** Supplied entries follows **

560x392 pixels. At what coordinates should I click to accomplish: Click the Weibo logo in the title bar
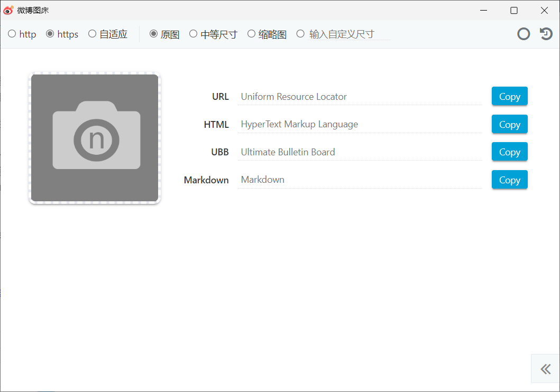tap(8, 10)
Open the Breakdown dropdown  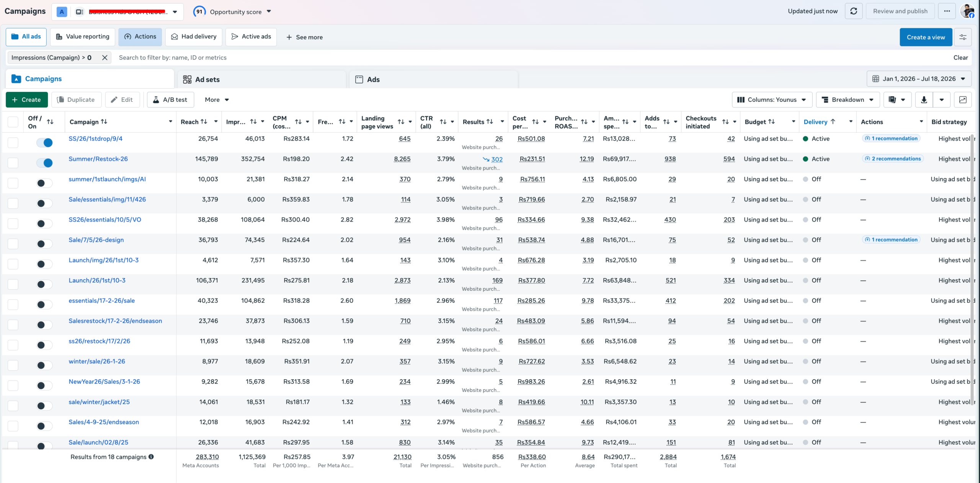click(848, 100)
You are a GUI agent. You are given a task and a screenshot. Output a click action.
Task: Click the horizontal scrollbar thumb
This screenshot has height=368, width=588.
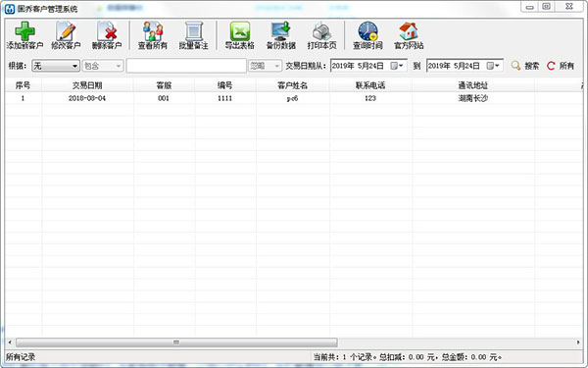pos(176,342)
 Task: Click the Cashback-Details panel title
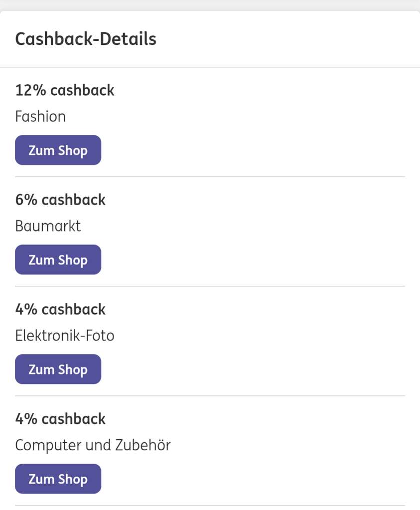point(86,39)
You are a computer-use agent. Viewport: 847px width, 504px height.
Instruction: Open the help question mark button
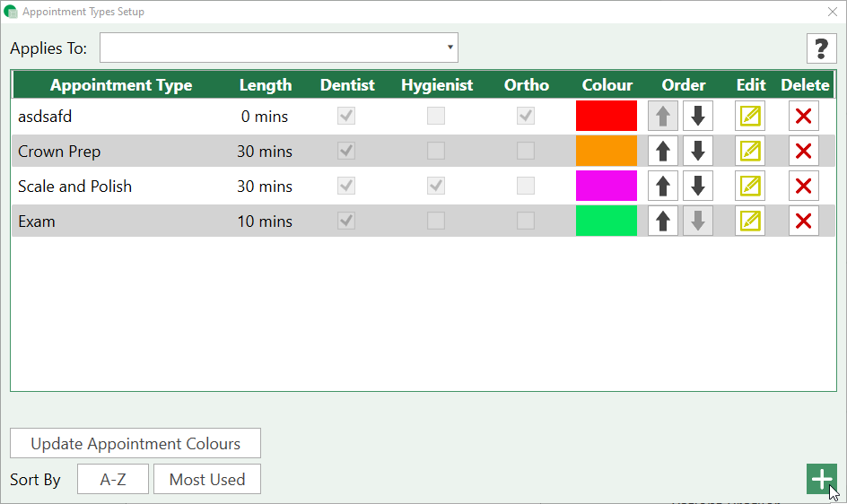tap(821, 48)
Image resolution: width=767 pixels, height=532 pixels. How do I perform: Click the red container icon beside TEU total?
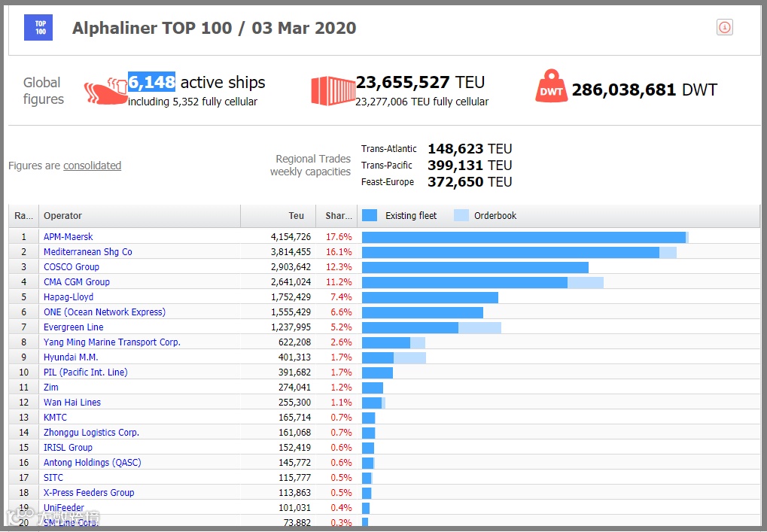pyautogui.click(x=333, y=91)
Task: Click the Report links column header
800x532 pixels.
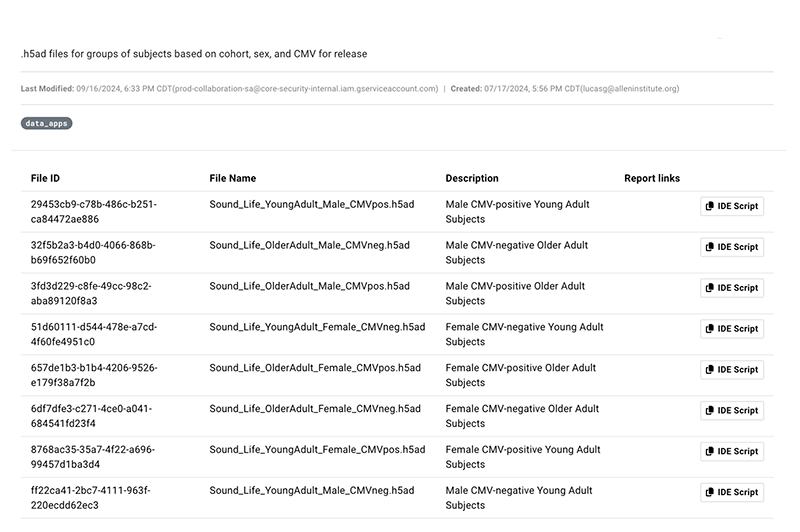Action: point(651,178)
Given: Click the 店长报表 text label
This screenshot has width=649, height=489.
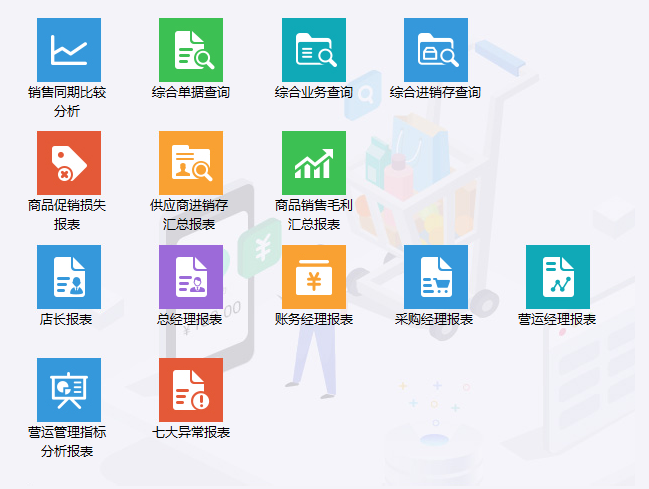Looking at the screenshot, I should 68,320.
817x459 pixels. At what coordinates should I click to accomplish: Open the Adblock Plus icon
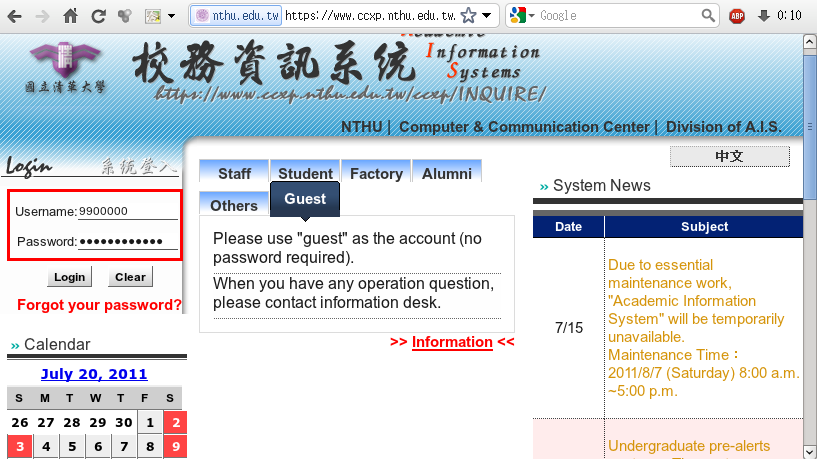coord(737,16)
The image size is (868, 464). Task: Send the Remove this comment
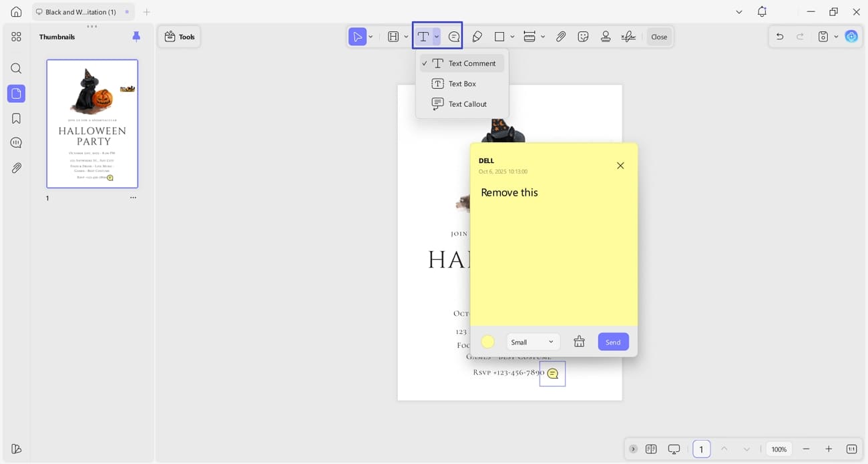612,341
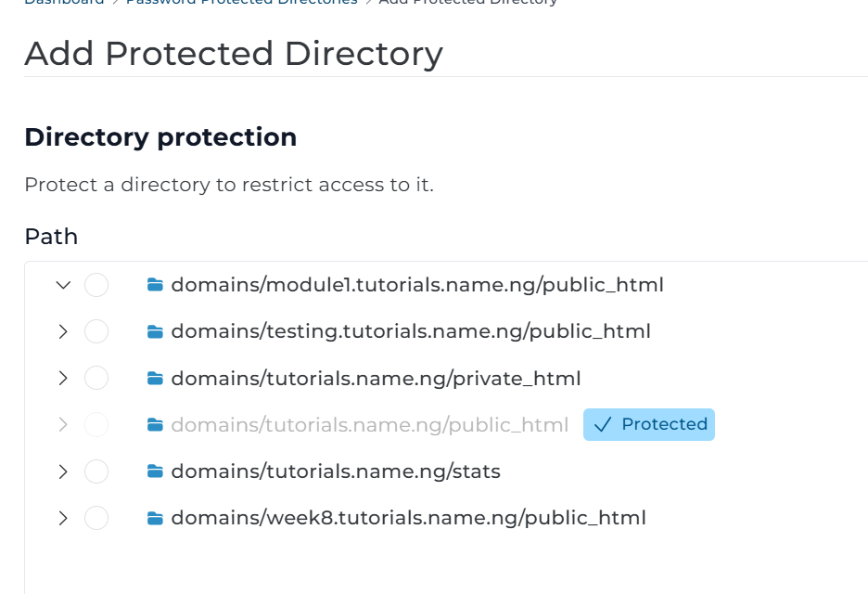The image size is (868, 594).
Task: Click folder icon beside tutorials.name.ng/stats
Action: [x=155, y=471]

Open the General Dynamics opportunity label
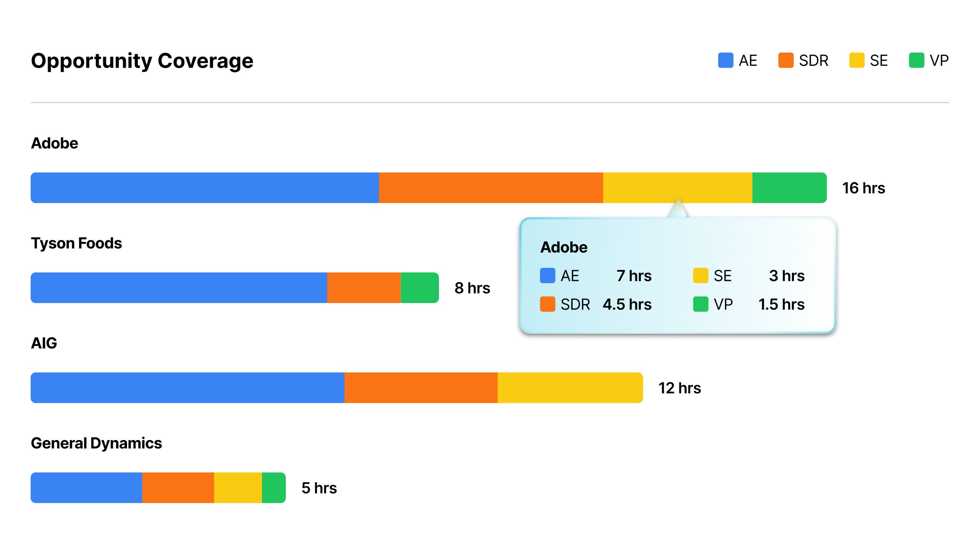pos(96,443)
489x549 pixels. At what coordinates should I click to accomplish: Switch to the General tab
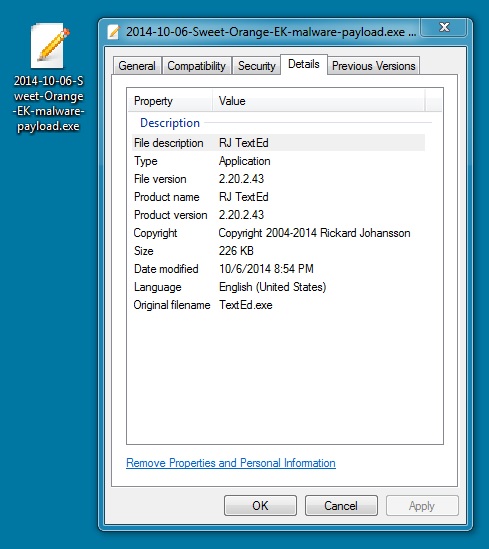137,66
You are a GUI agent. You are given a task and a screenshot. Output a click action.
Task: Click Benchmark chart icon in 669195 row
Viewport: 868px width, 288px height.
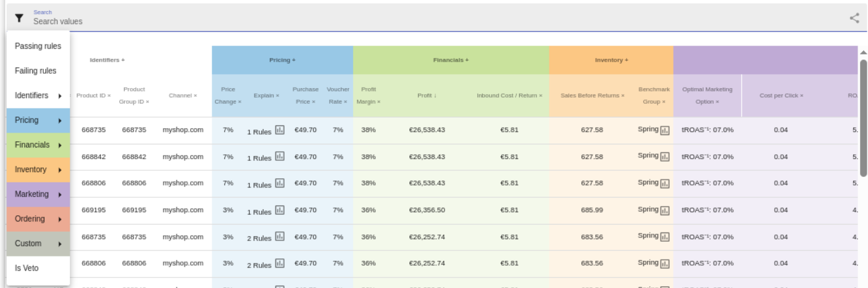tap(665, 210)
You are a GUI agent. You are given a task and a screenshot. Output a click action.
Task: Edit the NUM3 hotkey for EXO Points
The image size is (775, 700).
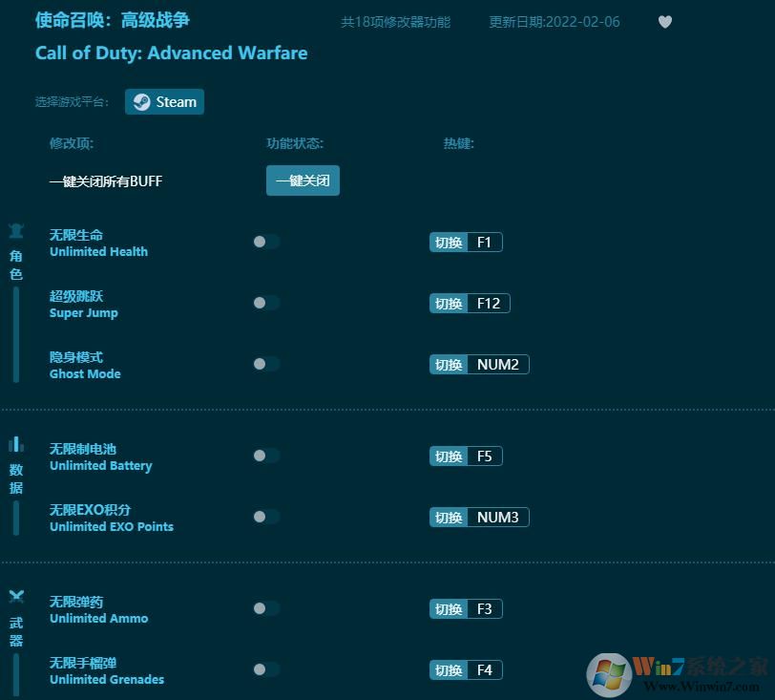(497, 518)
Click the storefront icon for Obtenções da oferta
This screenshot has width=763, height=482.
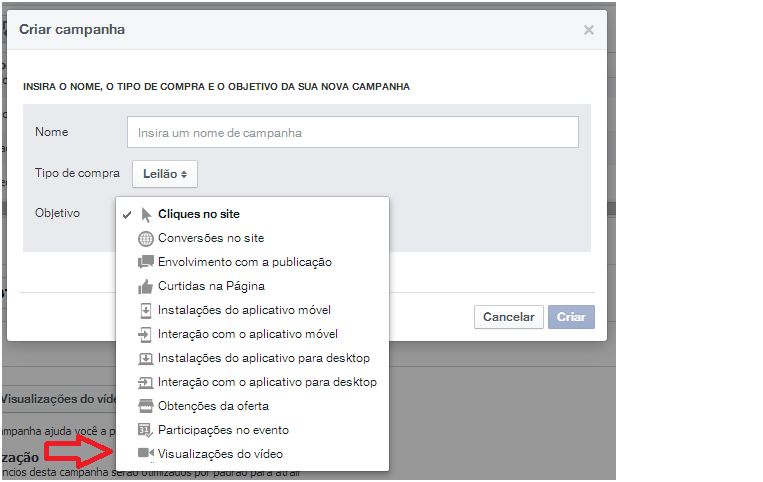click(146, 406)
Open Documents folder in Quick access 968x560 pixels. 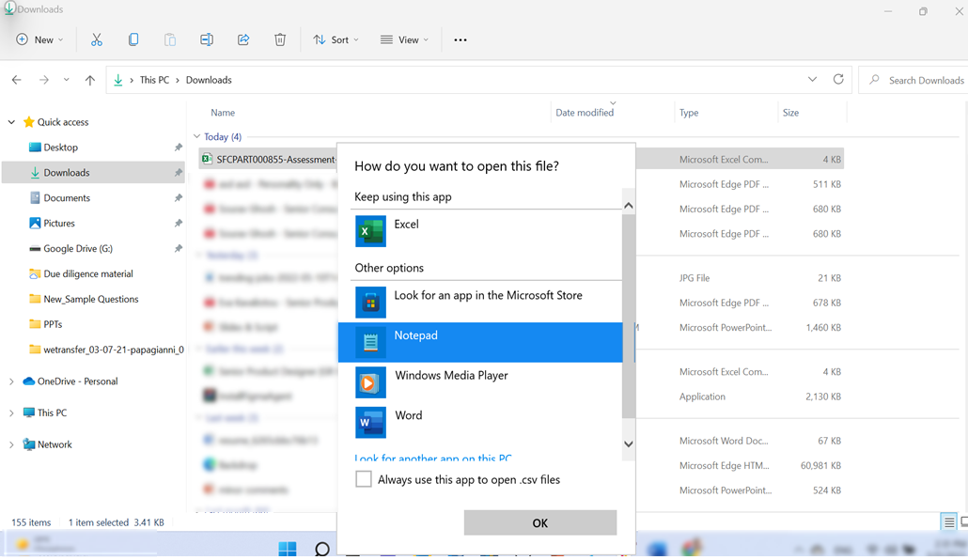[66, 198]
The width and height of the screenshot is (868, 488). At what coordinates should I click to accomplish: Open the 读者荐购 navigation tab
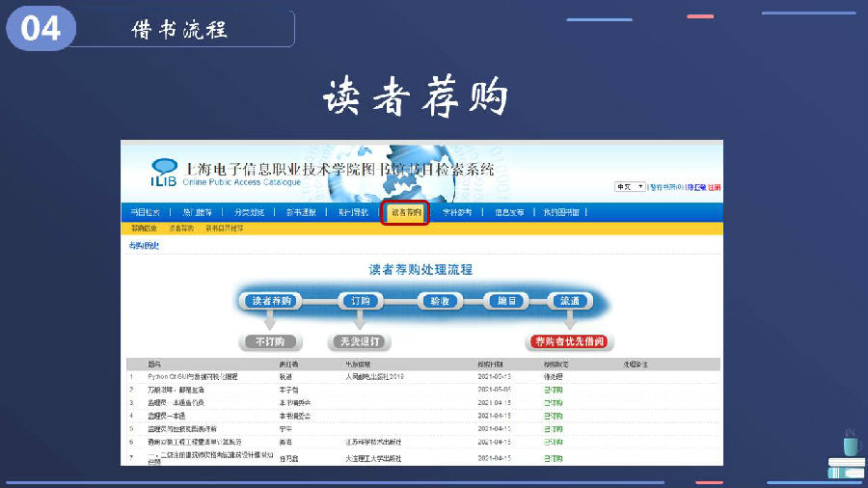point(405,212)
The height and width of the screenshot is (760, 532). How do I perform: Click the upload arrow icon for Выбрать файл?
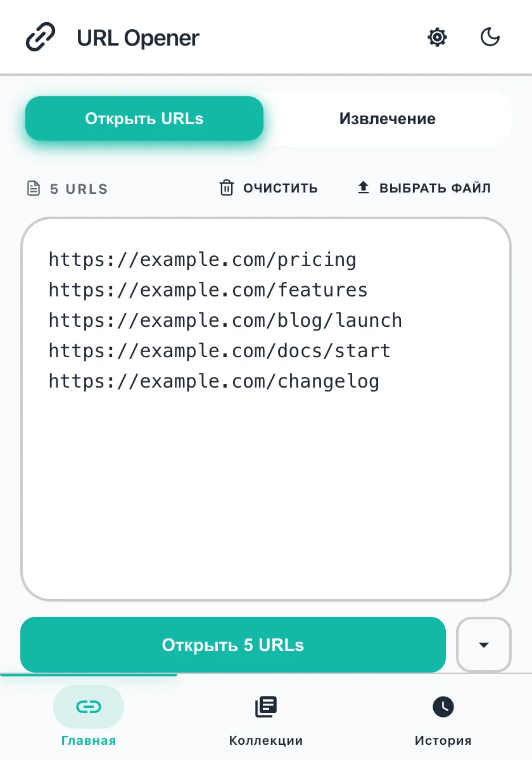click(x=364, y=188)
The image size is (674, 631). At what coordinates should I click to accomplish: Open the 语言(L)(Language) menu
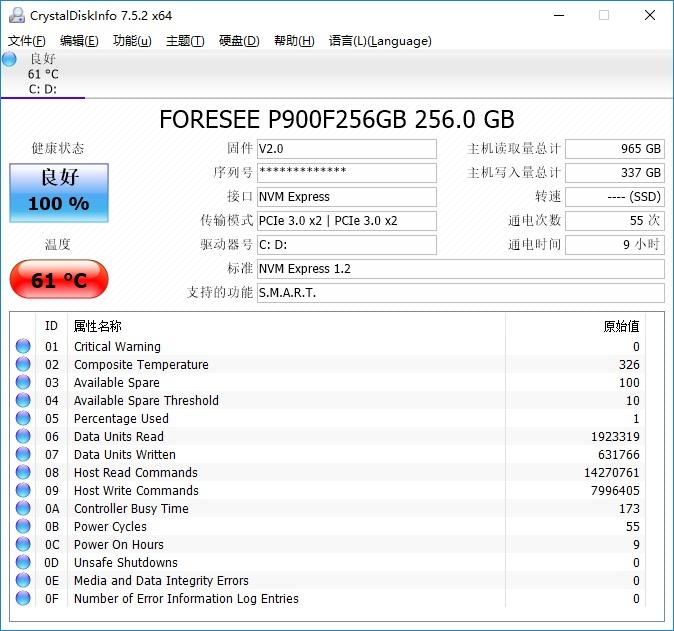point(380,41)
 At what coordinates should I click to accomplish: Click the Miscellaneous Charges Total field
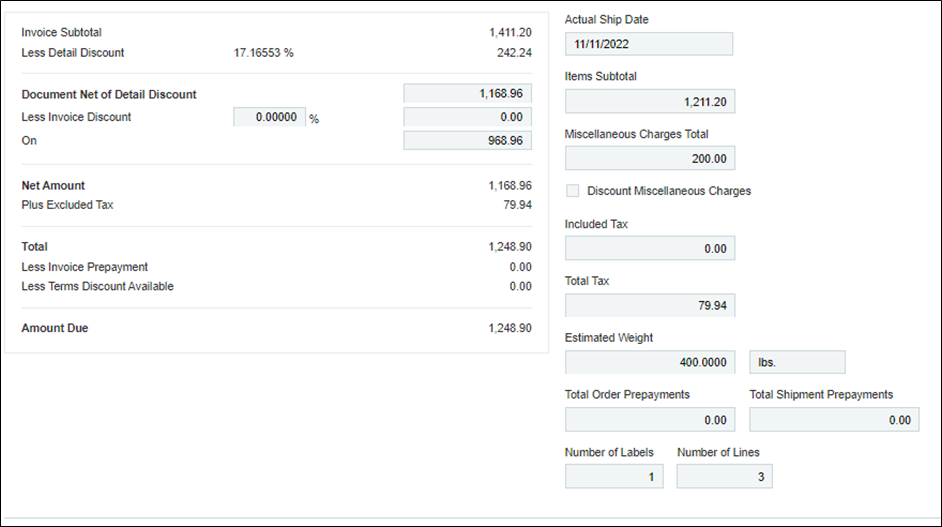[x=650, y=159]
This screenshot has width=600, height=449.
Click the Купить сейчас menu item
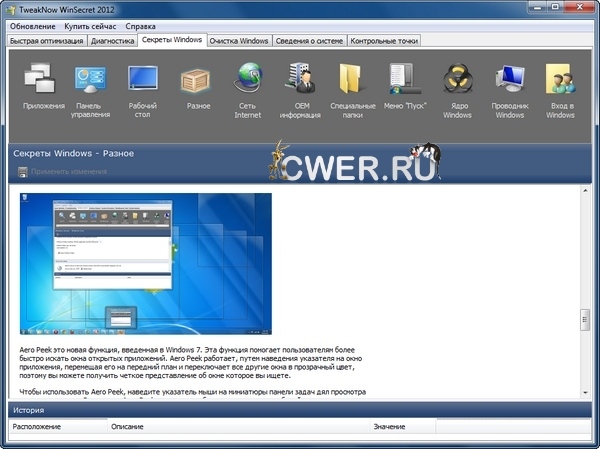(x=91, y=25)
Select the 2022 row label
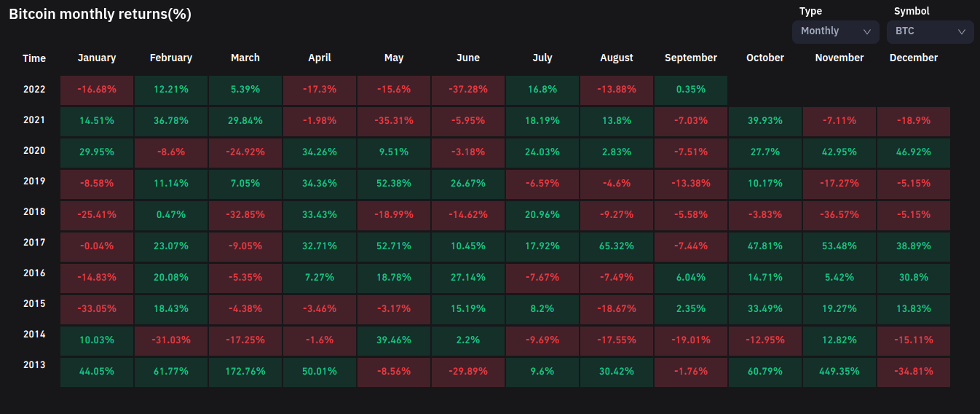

** End of Supplied entries **

What you should do — Please reproduce the lines above from the one containing "The width and" through the final line, exactly and inclusively, leaving out each picture.

Answer below —
The width and height of the screenshot is (868, 488). At what coordinates should I click to accomplish: Open the 读者荐购 navigation tab
point(405,212)
The height and width of the screenshot is (760, 532). How do I perform: Click the upload arrow icon for Выбрать файл?
click(x=364, y=188)
The image size is (674, 631). At what coordinates should I click to accomplish: Open the 语言(L)(Language) menu
point(380,41)
 At what coordinates should I click to accomplish: Click the Miscellaneous Charges Total field
[x=650, y=159]
This screenshot has width=600, height=449.
Click the Купить сейчас menu item
(x=91, y=25)
Select the 2022 row label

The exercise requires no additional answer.